Any ideas, dicussions?

Thanks in advance.

PW-201837 SSC-Insane Points: 20805 More actions · Answer 4

Couple of questions & points:

Use DBCC DropCleanBuffers before each test so that you're running with a 'cold' SQL data cache each time. You want perf differences to be related to the queries, not dependent on which tables are already read from disk and cached.

Is this the entire contents of a DTS exec SQL task ? If so, is @tt used for anything else ? If not, just make it a derived table and join to it.

Are the data volumes you've posted typical and representative ? i.e. will @tt typically have a small number of rows like 8, and not orders of magnitude more ? If yes, I don't think you need to worry about the details of how you express this. The differences between EXISTS, IN or JOIN'ing won't really become apparent until you have significantly more data than this.

Robert Davis One Orange Chip Points: 28027 More actions · Answer 5

The Exists clause is a lot faster than the IN clause for a very simple reason. With an IN clause, SQL Server gets the entire dataset returned by the query and processes it for matches. With an Exists clause, it processes the matches as part of the query and doesn't need to consider the resultset as whole individual. The same is true with an Inner Join.

Inner Join can be as fast or nearly as fast or nearly as fast as an Exists clause or sometimes even faster. Ocasionally, an Inner Join can be a lot slower because there are multiple matches for each record and the resulting recordset is a lot larger than it would be with an Exists clause. Also, if you are merely doing "Select *" the row size will be larger with an Inner Join and this will slow down the actual returning of data.

Your Exists clause can be sped up even more. When doing a subquery in an Exists clause, use Select 1 instead of Select * or Select FieldName.
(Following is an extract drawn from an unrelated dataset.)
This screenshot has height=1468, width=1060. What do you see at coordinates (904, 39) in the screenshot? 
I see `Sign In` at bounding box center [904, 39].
This is faster as SQL Server recognizes that it doesn't need to send back any data, just a constant value.

select companyID, classID, TermID, CourseID from Class cl

where cl.companyID=@companyID

and exists (select 1 from @tt where termID=cl.termID)

My blog: SQL Soldier[/url]
SQL Server Best Practices: SQL Server Best Practices
Twitter: @SQLSoldier
My book: Pro SQL Server 2008 Mirroring[/url]
Microsoft Certified Master: SQL Server, Data Platform MVP
Database Engineer at BlueMountain Capital Management[/url]
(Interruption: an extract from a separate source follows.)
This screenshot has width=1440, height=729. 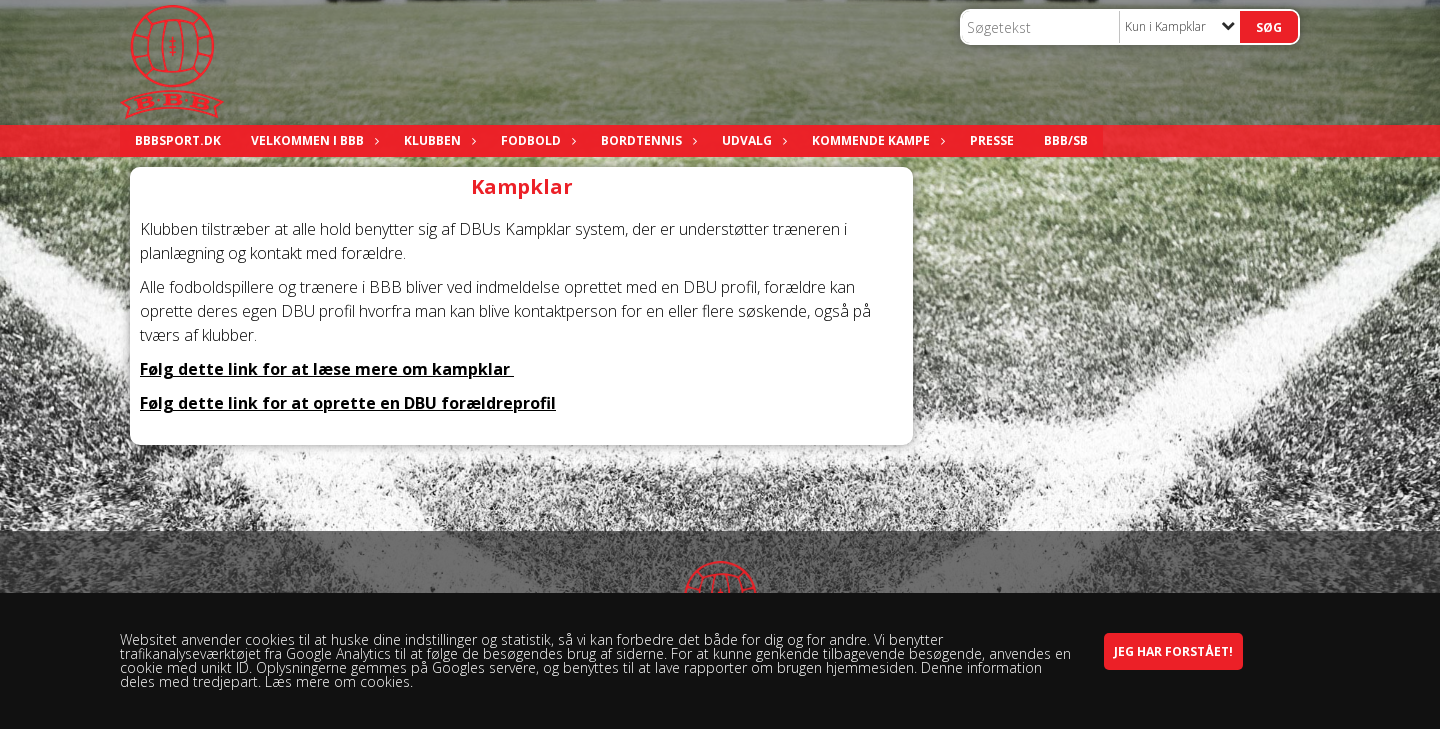 I want to click on Fodbold, so click(x=536, y=140).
PW-201837 SSC-Insane Points: 20805 More actions · Answer 6

>> When doing a subquery in an Exists clause, use Select 1 instead of Select * or Select FieldName. This is faster as SQL Server recognizes that it doesn't need to send back any data, just a constant value.
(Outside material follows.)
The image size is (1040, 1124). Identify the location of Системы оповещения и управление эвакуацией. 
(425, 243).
That was true in version 6.5 and earlier, due to a bug/feature of the optimizer as inherited from Sybase.

It hasn't made a difference for quite a while, the query plan will be exactly the same. The optimizer now recognizes that what is being selected is irrelevant to determining existence.

Robert Davis One Orange Chip Points: 28027 More actions · Answer 7

I don't know if it is still true in SQL 2005 or not, but it is still true in SQL 2000.

My blog: SQL Soldier[/url]
SQL Server Best Practices: SQL Server Best Practices
Twitter: @SQLSoldier
My book: Pro SQL Server 2008 Mirroring[/url]
Microsoft Certified Master: SQL Server, Data Platform MVP
Database Engineer at BlueMountain Capital Management[/url]

PW-201837 SSC-Insane Points: 20805 More actions · Answer 8

*shrug*

Using the Pubs database on SQL2K, all 3 of these have an identical query plan:

select *

from authors as a1

where exists (select * from authors as a2

where a1.au_lname = a2.au_lname

and a1.au_id <> a2.au_id)

select *

from authors as a1

where exists (select 1 from authors as a2

where a1.au_lname = a2.au_lname

and a1.au_id <> a2.au_id)

select *

from authors as a1

where exists (select au_lname from authors as a2

where a1.au_lname = a2.au_lname

and a1.au_id <> a2.au_id)

I stopped using the "Select 1" trick years ago because it's no longer necessary.

[Edit] Note, the key point is that in all cases, an index seek is used on a2. We don't care what the data is, just whether 1 row exists.

The old optimizer bug that was fixed in ver 7.0, was that the query plan would change with "Select *" or "Select ColName", and sometimes the better performing index seek would be abandoned in exchange for a different plan to get data pages, pages which were subsequently discarded because the subquery doesn't care about data, just true/false.